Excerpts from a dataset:
########

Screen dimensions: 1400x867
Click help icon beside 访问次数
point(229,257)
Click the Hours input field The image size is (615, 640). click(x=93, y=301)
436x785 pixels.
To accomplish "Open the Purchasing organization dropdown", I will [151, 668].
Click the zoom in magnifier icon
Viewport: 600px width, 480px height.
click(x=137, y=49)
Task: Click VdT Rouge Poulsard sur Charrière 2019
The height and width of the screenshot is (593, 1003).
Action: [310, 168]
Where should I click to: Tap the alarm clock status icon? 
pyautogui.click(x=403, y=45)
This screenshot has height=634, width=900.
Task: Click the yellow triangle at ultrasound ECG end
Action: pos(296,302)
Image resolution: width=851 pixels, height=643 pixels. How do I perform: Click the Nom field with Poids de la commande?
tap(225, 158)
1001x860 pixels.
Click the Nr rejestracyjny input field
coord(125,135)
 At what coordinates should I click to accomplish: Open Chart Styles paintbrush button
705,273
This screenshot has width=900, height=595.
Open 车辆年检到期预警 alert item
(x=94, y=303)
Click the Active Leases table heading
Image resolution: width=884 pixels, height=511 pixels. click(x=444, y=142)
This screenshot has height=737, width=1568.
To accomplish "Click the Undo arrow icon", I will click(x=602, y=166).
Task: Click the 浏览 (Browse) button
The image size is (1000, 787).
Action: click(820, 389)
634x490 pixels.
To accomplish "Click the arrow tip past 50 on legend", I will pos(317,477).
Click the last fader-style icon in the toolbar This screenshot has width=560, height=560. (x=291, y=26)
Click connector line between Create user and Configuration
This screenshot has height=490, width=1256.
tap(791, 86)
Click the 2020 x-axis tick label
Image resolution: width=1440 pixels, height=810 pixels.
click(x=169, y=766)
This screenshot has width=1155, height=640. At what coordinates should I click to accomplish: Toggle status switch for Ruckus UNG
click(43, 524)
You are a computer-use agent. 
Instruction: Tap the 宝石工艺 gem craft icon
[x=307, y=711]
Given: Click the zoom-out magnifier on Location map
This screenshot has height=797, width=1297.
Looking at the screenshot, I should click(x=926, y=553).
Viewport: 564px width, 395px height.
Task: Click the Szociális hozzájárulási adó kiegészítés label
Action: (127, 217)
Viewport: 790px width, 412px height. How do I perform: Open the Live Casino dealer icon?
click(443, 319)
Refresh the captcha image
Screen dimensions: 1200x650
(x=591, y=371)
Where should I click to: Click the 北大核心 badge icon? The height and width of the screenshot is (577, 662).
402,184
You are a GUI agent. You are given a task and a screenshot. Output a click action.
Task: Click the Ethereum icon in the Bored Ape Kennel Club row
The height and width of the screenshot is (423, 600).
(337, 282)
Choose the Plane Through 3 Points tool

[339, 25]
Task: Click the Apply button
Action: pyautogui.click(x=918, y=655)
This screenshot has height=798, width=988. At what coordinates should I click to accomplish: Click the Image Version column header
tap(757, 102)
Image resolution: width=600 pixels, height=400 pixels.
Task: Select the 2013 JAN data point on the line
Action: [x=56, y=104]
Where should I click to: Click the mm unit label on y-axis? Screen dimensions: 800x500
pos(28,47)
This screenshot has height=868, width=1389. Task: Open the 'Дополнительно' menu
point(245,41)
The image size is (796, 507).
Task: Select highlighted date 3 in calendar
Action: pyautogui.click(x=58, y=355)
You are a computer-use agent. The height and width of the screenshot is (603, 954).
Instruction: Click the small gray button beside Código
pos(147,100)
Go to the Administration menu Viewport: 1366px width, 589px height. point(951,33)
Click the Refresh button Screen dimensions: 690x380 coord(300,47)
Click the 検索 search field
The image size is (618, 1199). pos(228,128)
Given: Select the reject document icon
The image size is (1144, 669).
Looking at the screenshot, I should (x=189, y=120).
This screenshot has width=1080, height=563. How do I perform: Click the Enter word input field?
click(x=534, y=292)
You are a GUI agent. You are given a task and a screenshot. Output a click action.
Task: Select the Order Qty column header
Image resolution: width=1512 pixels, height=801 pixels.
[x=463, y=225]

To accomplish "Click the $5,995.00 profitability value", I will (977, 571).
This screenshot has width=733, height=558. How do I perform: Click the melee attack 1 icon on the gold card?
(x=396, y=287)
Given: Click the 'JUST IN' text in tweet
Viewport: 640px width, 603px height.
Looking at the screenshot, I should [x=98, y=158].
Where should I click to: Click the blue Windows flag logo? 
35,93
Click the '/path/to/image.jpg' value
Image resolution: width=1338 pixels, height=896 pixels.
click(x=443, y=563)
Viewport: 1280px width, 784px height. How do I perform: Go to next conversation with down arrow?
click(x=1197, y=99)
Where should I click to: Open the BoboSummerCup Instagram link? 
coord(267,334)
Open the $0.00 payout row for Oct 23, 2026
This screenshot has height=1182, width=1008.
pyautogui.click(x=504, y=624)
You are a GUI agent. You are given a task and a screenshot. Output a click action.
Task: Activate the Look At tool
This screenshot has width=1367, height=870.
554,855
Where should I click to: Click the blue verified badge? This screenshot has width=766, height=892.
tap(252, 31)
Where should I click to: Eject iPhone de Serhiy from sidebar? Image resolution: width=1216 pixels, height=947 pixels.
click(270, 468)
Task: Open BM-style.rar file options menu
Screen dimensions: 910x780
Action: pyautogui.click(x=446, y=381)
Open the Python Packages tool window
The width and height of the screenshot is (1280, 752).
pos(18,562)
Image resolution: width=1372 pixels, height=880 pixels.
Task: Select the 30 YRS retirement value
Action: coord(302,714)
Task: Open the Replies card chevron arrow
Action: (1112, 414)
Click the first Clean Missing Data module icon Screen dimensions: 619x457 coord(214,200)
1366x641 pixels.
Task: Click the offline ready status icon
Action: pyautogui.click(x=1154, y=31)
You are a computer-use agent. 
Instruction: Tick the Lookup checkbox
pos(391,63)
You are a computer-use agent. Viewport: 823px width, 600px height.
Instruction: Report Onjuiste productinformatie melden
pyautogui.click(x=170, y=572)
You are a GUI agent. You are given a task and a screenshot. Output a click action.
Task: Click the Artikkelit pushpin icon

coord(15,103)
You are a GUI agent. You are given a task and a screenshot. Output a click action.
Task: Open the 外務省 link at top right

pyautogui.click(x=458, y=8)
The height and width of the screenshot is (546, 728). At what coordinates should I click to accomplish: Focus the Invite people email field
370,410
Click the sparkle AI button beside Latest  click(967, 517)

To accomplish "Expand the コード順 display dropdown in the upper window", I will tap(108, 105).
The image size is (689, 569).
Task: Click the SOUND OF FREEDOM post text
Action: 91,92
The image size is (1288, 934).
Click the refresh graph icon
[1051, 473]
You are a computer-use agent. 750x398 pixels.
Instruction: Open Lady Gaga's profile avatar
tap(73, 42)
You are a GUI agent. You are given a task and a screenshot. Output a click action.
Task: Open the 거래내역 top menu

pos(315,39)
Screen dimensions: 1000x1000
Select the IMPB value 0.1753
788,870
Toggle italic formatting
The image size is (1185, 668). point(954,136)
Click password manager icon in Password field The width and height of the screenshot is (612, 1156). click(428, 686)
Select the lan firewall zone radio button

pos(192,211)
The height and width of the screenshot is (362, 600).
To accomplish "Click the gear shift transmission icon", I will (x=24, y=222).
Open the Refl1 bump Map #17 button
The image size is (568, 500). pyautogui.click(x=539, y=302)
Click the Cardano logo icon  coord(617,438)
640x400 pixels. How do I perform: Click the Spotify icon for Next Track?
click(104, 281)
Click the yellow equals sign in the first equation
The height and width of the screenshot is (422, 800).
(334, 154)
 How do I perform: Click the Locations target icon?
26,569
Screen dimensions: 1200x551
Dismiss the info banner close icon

########

Exercise brief
The answer should be all lines from the entries above that hold the word "computer".

Solution for this problem
You are a computer-use agent. 
You are a computer-use agent. The height and width of the screenshot is (603, 954).
You are a computer-use agent. 
You are a computer-use agent. Viewport: 823px width, 600px height.
You are a computer-use agent. 750x398 pixels.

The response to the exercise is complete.